Step 1 will provide you with visual and/or data driven diagrams and images that summarise your value chain and will allow you to assess risks and opportunities in Step 2.

  Action Points

  • Identify areas of focus
    Start by looking at areas of high risk (e.g. stakeholder concern around labour related issues in manufacturing or reliance on petrochemical derived materials), major spend or the most critical issues or products.
  • Define your scope and stay within it
    Decide which area to focus on and what within this area should be included in this mapping exercise and what should be excluded. Some great examples of scope are seen in our case studies and exemplars:
    • Toyota chose to focus on its energy use within New Zealand.
    • Wellington Zoo mapped the value chain of two of its critical animal feeds.
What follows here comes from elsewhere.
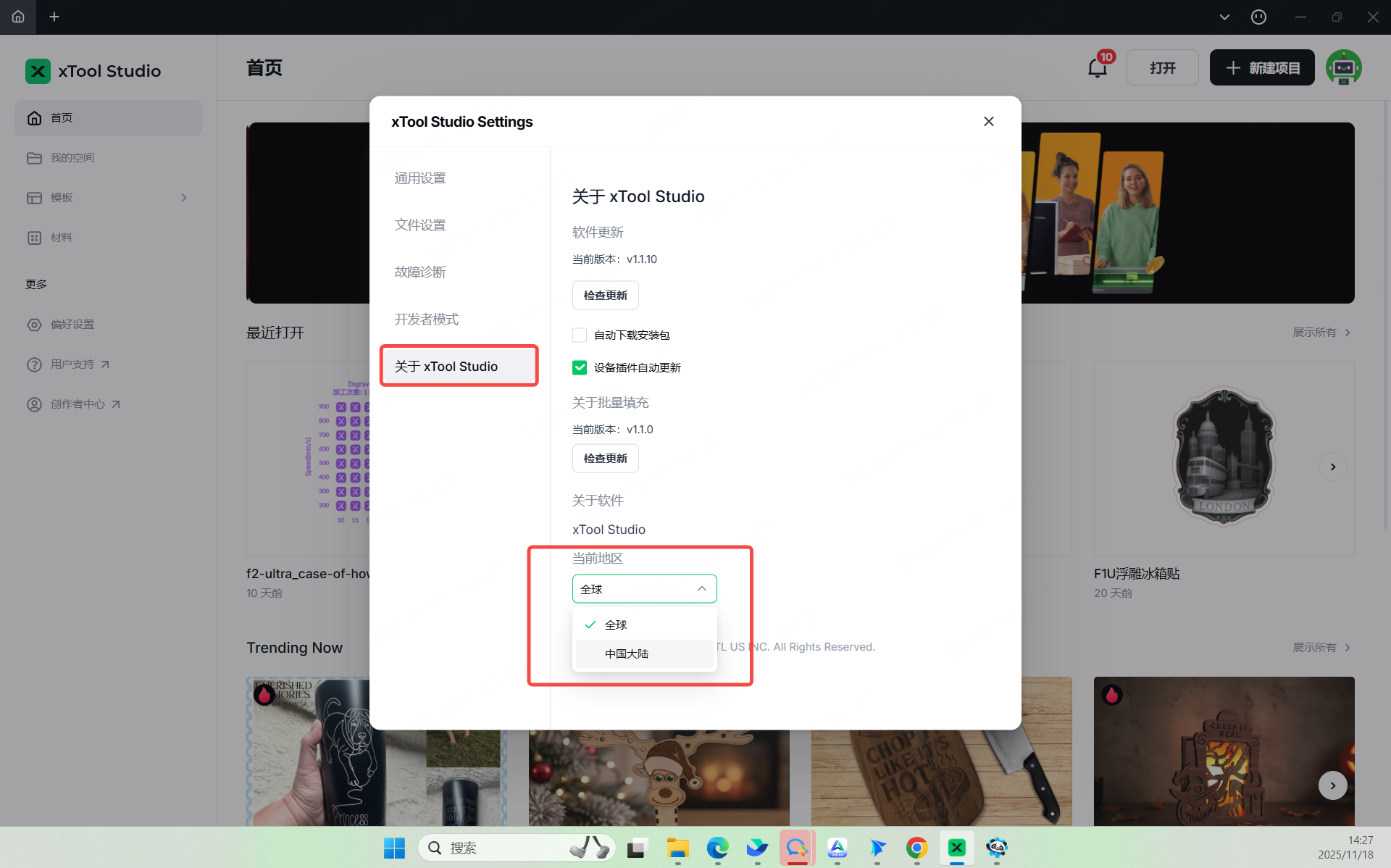The height and width of the screenshot is (868, 1391).
Task: Click the 新建项目 button
Action: coord(1261,68)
    • Ideas Shop mapped its communications service.
    • New Zealand Post mapped the value chain of its staff uniforms.
  • Visualise your value chain
    Build a rough value chain using visual and data-driven diagrams and images (see template).
  • Gather data
    If required gather and collate data to help define issues and opportunities. Use of a Life Cycle Assessment at this stage can provide robust environmental data if this is required.
  • Test assumptions
    Test the assumptions about your value chain with staff and external parties (such as suppliers, NGOs and peers). A workshop is a useful forum to facilitate discussion.


  • What is required?
    Explore what is required to produce your product or service. Listing these down on the value chain diagram template can be useful:
    • What raw materials are used to make your product – list these down, how are the sourced, by who, and where are they sourced from?
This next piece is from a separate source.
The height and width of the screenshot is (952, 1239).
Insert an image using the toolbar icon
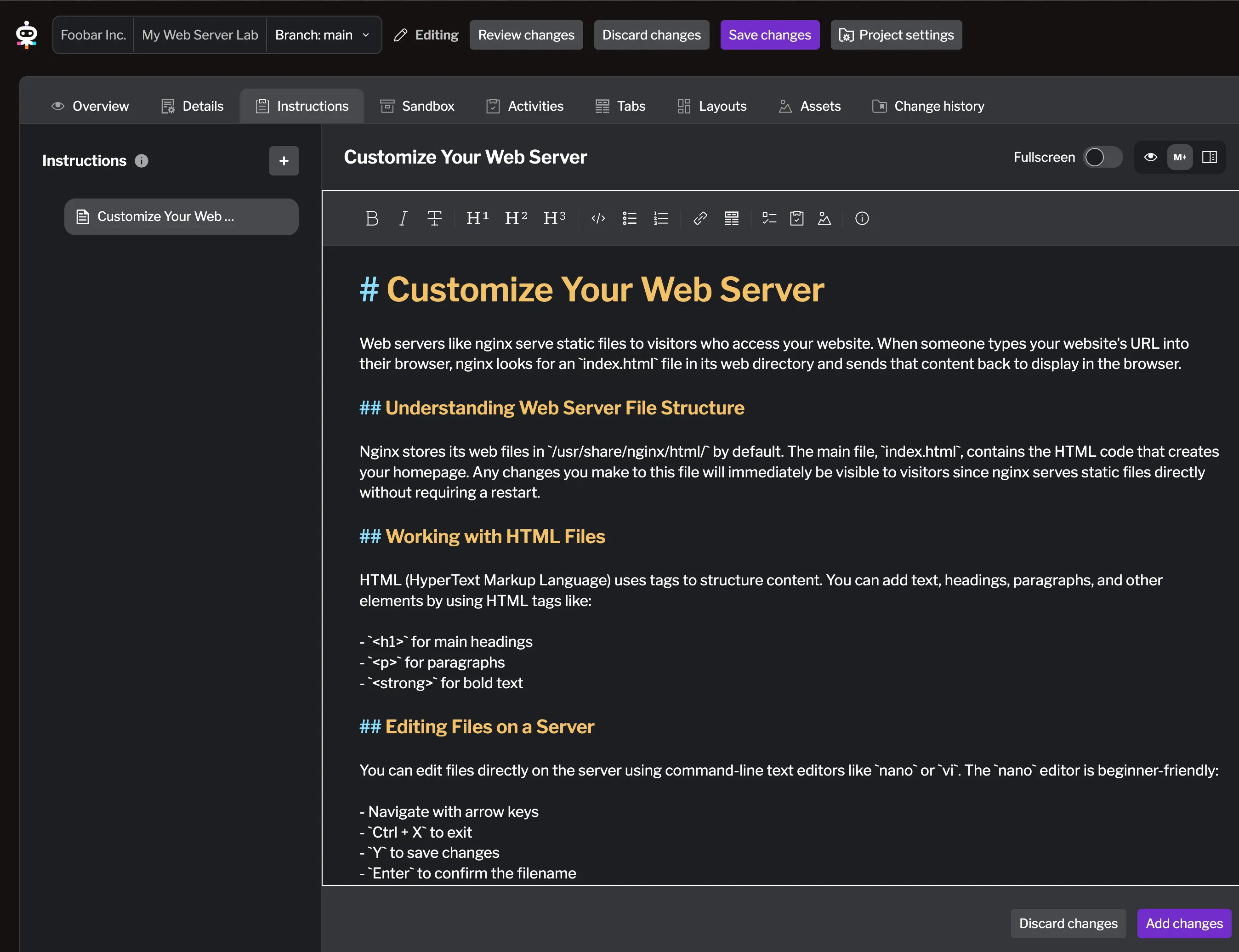(824, 218)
    • Where, how and by who are the materials processed and what's involved?
    • Where, how and by who is your product manufactured?
  • How is it bought?
    • Where or how do you purchase materials, products or services?
    • Who supplies your suppliers?
    • Where or how do your customers buy your product or service?
  • How is your product or service used?
    Think about how your customers use your product or service. Does it require other resource use e.g. water, fuel or electricity, will it require regular maintenance?
  • What happens once it's finished?
    What do your customers do with your product or service once they have finished using it, or parts of it? Does it have further value e.g. is it reused or recycled?
  • How is it moved?
    How is your product or service transported throughout each value chain stage? E.g. how does it get from manufacturers to consumers?